Why was the FN not similarly affected by FESCE? In our previous study (9), we showed that the FN is less affected by FESCE than the DF. Briefly, it is possible that the force load around the knee joint (DF) might be greater than the force load around the hip joint (FN) during quadriceps contraction, because among 4 components of the quadriceps femoris, only the rectus femoris crosses the hip joint at the proximal site, whereas all 4 components of the quadriceps cross the knee joint. Schultheis (25) demonstrated that mechanical stimulation through tension development at the muscle insertion point could increase BMD. Other studies also reported that the tension stress, owing to the contraction of the muscles and the movements of the joint, could increase local blood flow and augment the local status of bone formation (26, 27).

Electrical field or electromagnetic field stimulation itself has been applied with beneficial effect to the treatment of bone tissue in vitro and in vivo. Capacitively coupled electric fields and pulsed electromagnetic fields have been used in vitro to stimulate proliferation, differentiation, and/or matrix production in bone cell cultures (28, 29). Moreover, several animal experiments have reported that electrical stimulation can stimulate bone formation. The study by Hagiwara & Bell (30) showed that electrical stimulation promotes new bone formation in the early stages of mandibular distraction in rabbits. A SCI animal study by Lee et al. (31) also showed that electrically induced muscular contractions reduced BMD loss in 10 rabbits immediately after SCI. For individuals with SCI, FES therapy is non-invasive and well-tolerated. Hartkopp et al. (32) reported a fracture through the lateral femoral condyle of an osteoporotic and paraplegic individual caused by electrical stimulation. A safe protocol for FESCE should take into account minimizing the risk of fractures during FESCE. However, the application of FESCE to individuals in the early stages of SCI is relatively safe because the BMD is still above the fracture threshold for these subjects. In addition, the attenuation of BMD reduction in the DF in subjects undergoing FESCE in the early stages of SCI might have a clinical benefit because greater bone loss and common fracture sites are around the knee (33–35). However, for more clinical relevance, further investigations are needed to clarify whether a higher cycling resistance, a more frequent training course, and a longer duration of the total FESCE training period could have further benefit in attenuating the bone loss of individuals in the early stages of SCI.
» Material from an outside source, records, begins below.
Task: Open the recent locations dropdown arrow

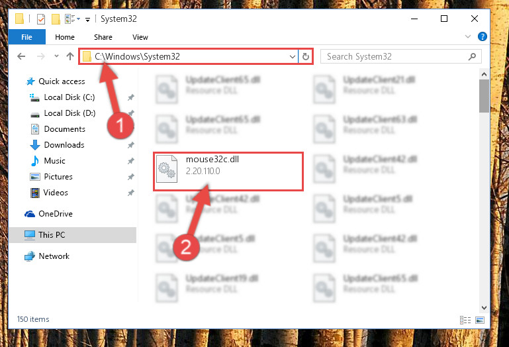Action: (x=56, y=56)
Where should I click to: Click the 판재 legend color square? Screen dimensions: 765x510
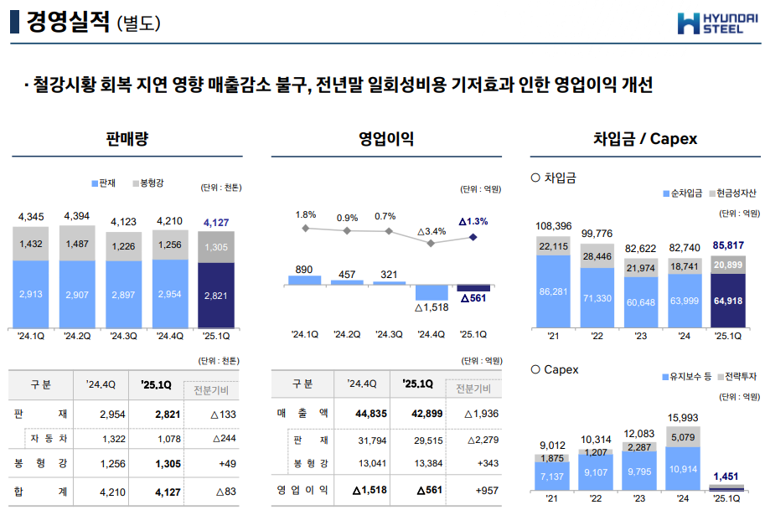point(94,183)
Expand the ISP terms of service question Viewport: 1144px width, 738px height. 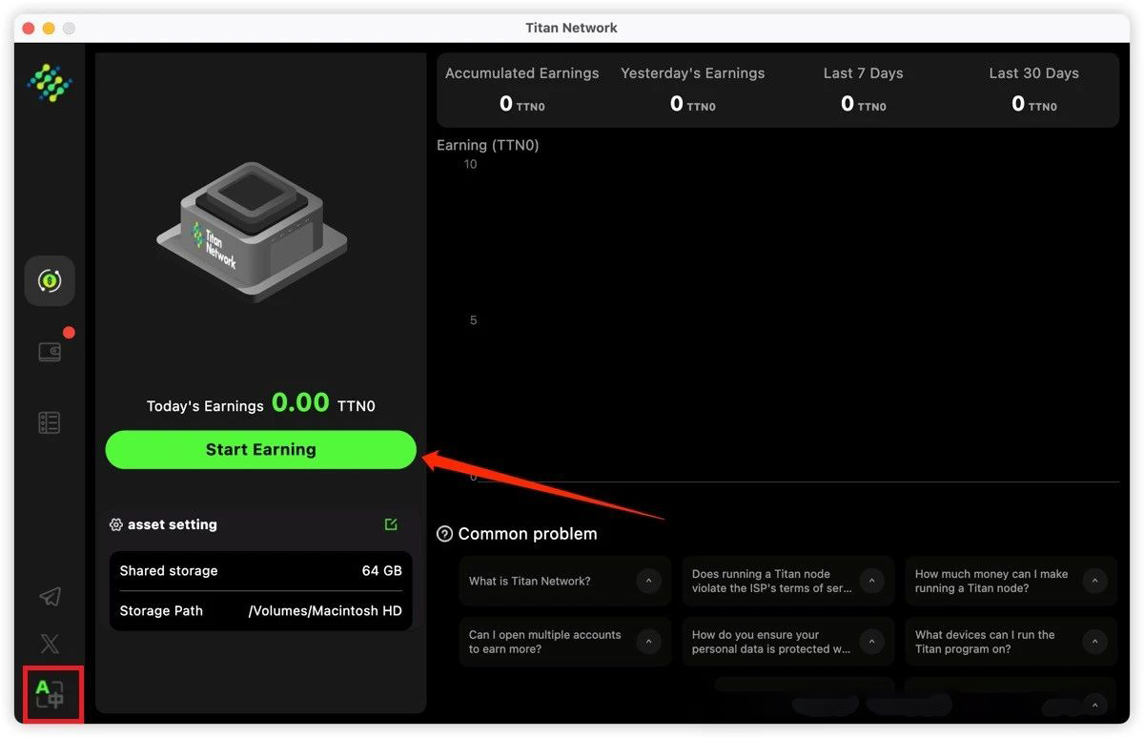[871, 581]
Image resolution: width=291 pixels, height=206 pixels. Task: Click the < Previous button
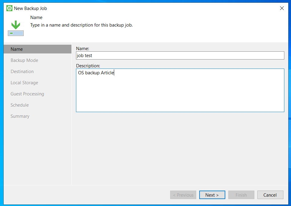[x=183, y=195]
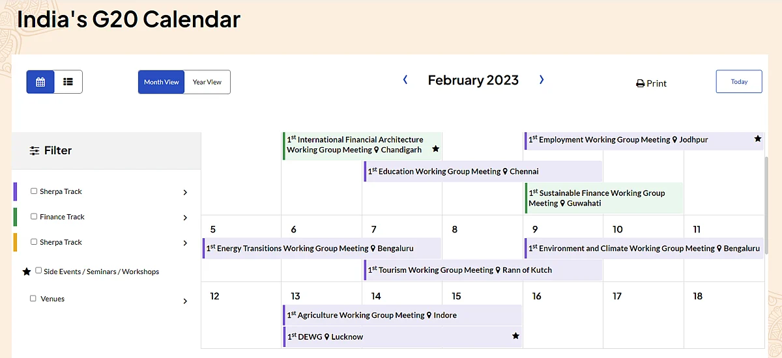The width and height of the screenshot is (782, 358).
Task: Expand the Finance Track chevron
Action: click(x=185, y=218)
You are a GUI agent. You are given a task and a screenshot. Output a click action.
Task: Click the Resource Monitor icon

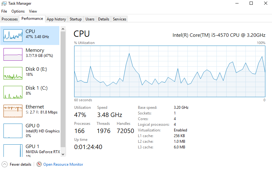(x=39, y=164)
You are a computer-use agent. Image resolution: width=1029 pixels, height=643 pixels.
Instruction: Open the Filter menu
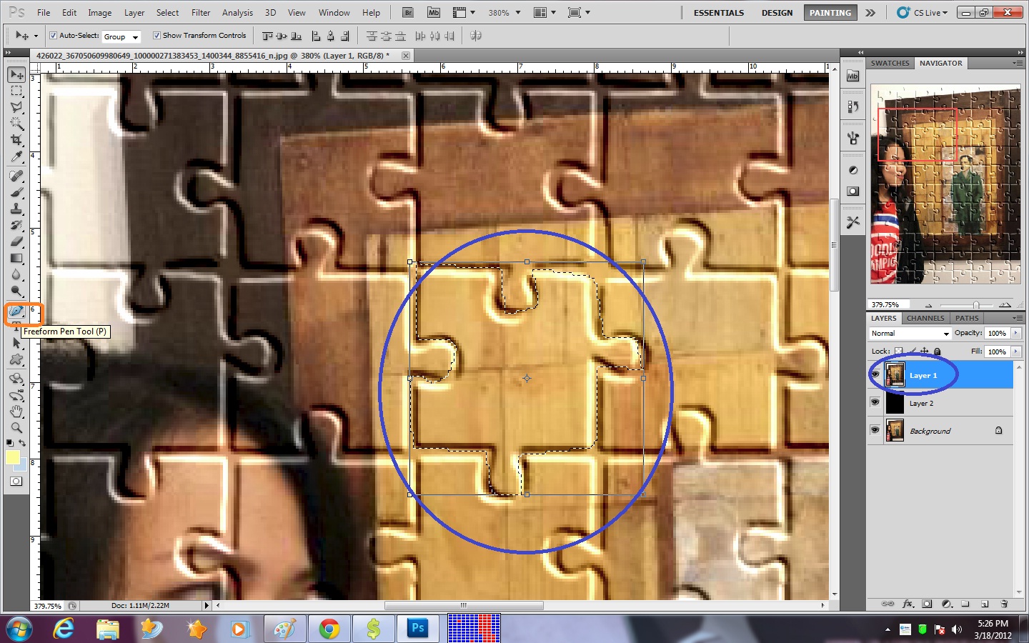(x=200, y=12)
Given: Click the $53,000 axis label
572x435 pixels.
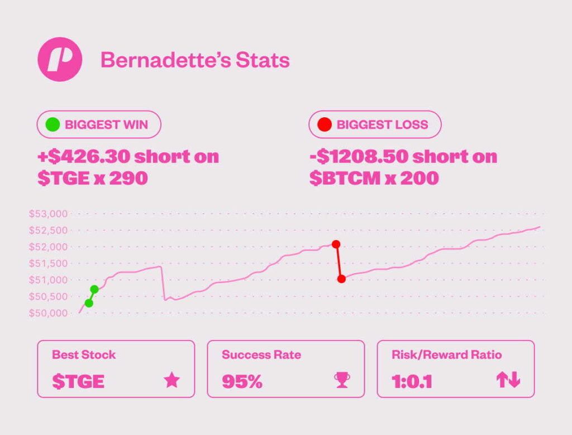Looking at the screenshot, I should tap(47, 213).
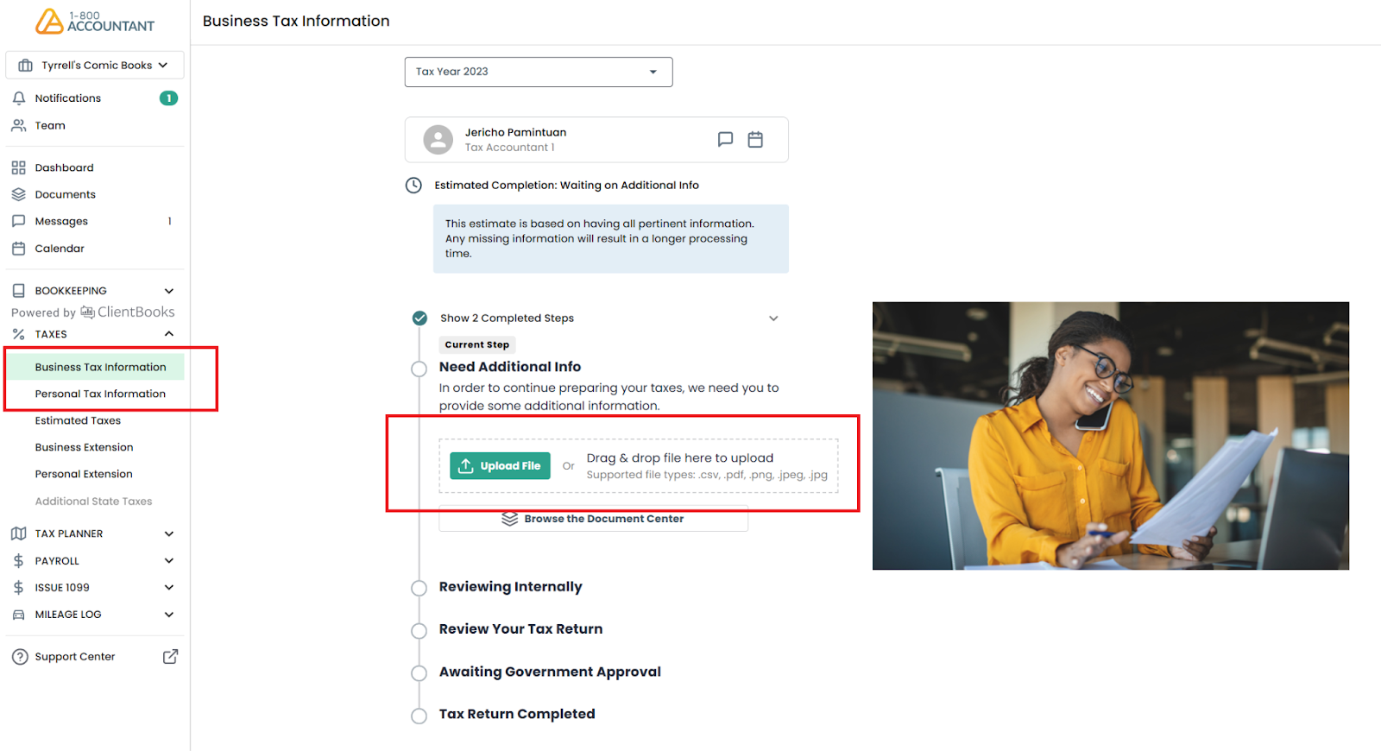Open the Tyrrell's Comic Books company selector

95,65
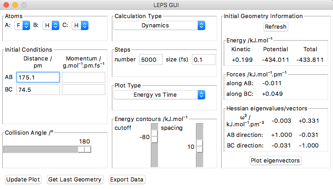Expand the Energy vs Time plot type dropdown
The image size is (333, 189).
pyautogui.click(x=159, y=95)

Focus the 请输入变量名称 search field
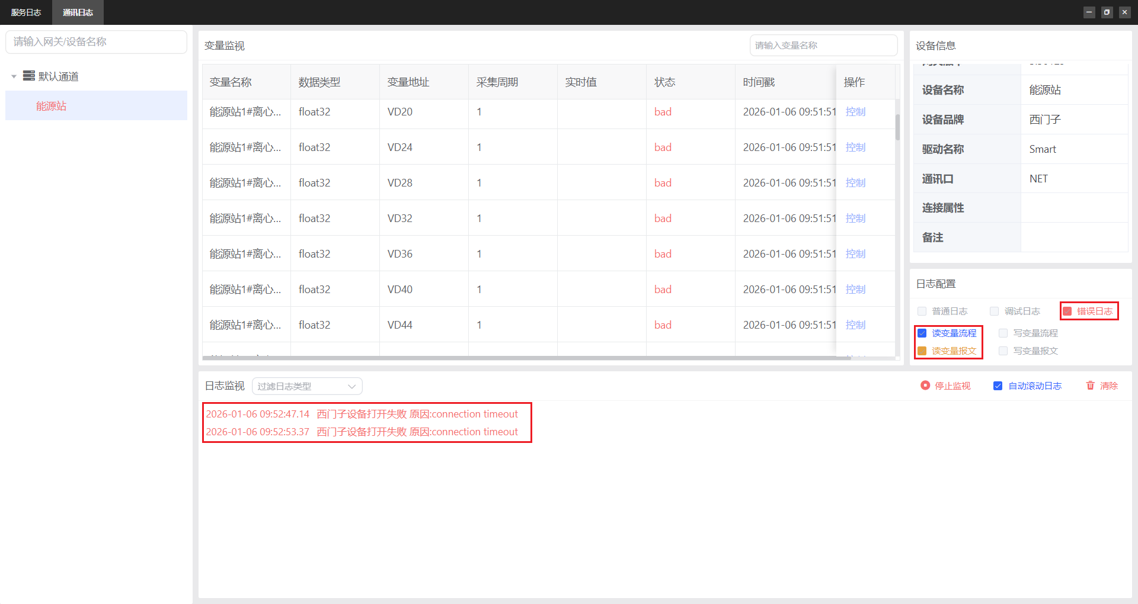point(823,46)
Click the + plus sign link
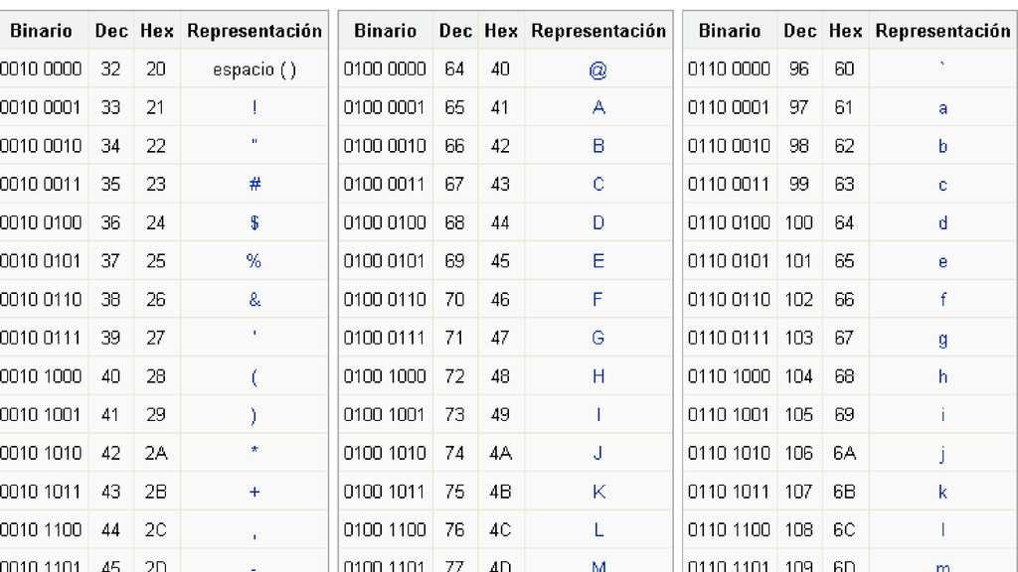The image size is (1018, 572). (x=255, y=492)
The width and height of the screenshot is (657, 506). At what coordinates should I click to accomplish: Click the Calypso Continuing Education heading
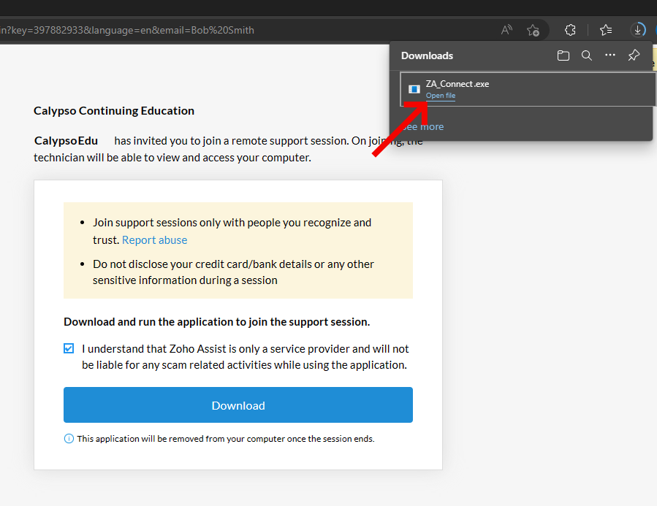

In conclusion, intervention with FESCE in the early stages of SCI can partly attenuate BMD loss in the DF, but not in the FN. However, the BMD loss in the DF was not ameliorated completely during the period of FESCE. In addition, the effect on the attenuation of bone loss of DF faded once FESCE was discontinued. FESCE protocols should be further investigated to clarify the optimal effects of FESCE on BMD in the early stages of SCI.

ACKNOWLEDGEMENTS

The authors would like to thank all the subjects for participating in the study. We also thank Professor Hui-Wen Lin from the Biostatistical Center of the Taipei Medical University for the statistical analysis advice. This work was supported by the National Science Council, Taiwan, ROC, under grants NSC 89–2614-E-038–001 and 90–2614–E–038-001.